Du fait de l’absence de cabinet à Maurice pour la rédaction de ce type de brevet, les inventeurs – le Dr Archana Bhaw-Luximon et le Pr Jhurry – ont eu recours à un cabinet basé en Afrique du Sud, en l’occurrence Adams and Adams Attorneys. Après une demande provisoire faite en février 2012, les deux inventeurs ont finalement reçu l’aval de l’Université de Maurice pour aller de l’avant avec un dépôt final de demande de brevet en février 2013. Une réponse positive leur a été délivrée le 6 septembre dernier, l’octroi du brevet prenant effet à partir du 30 octobre 2013.
« C’est une expérience très riche que nous avons vécue en faisant des pieds et des mains pour déposer ce brevet. Ce premier pas facilitera énormément les choses à l’avenir. C’est avec plaisir que nous partagerons cette expérience avec d’autres », notent-ils au passage. Plusieurs thèses de doctorat sont actuellement en cours au CBBR dans le domaine de la « drug delivery » et des nanomicelles, sous la supervision du Dr Bhaw-Luximon et du Pr Jhurry. Outre ce brevet, une grande première à Maurice, plusieurs publications récentes font état des travaux en cours dans des journaux prestigieux, notamment pour l’encapsulation des médicaments comme les anti-inflammatoires, antituberculeux et anticancéreux. Le Pr Jhurry participe cette semaine a une conférence internationale au SSR Medical College et parlera de l’état de la recherche concernant les « anti-cancer nanodrugs ».
Les deux chercheurs regrettent toutefois de n’avoir pas pu déposer un brevet PCT, autrement dit une demande internationale, et de ne s’être limité qu’à l’Afrique du Sud. Raison invoquée : le financement limité que l’UoM pouvait leur accorder pour ce dépôt. Une couverture internationale coûte en effet environ 70 000 Rands alors que le dépôt en Afrique du Sud ne leur a coûté « que » 15 000 Rands.

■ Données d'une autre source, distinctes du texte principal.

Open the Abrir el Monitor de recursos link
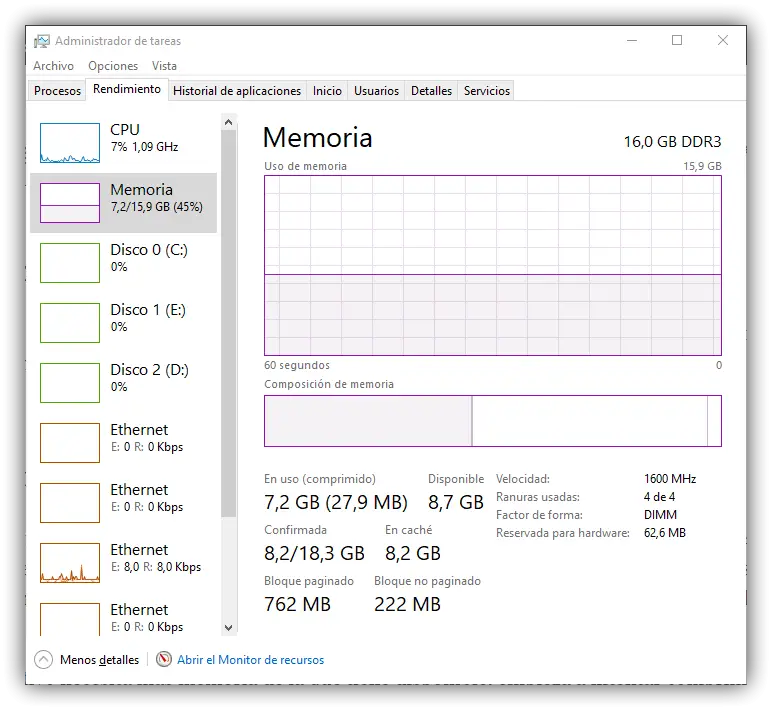Image resolution: width=772 pixels, height=710 pixels. (250, 660)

Dans le but de favoriser la protection intellectuelle et le dépôt de brevets, indicateur aussi de l’innovation dans un pays, le Pr Jhurry souhaite qu’un
« Patent Fund » soit proposée dans le prochain budget. Ce qui, pense-t-il, est une condition sine qua non pour entrer de plain-pied dans la knowledge economy. D’autant plus lorsqu’il s’agit de protéger l’indigenous knowledge et know-how, et les ressources du pays.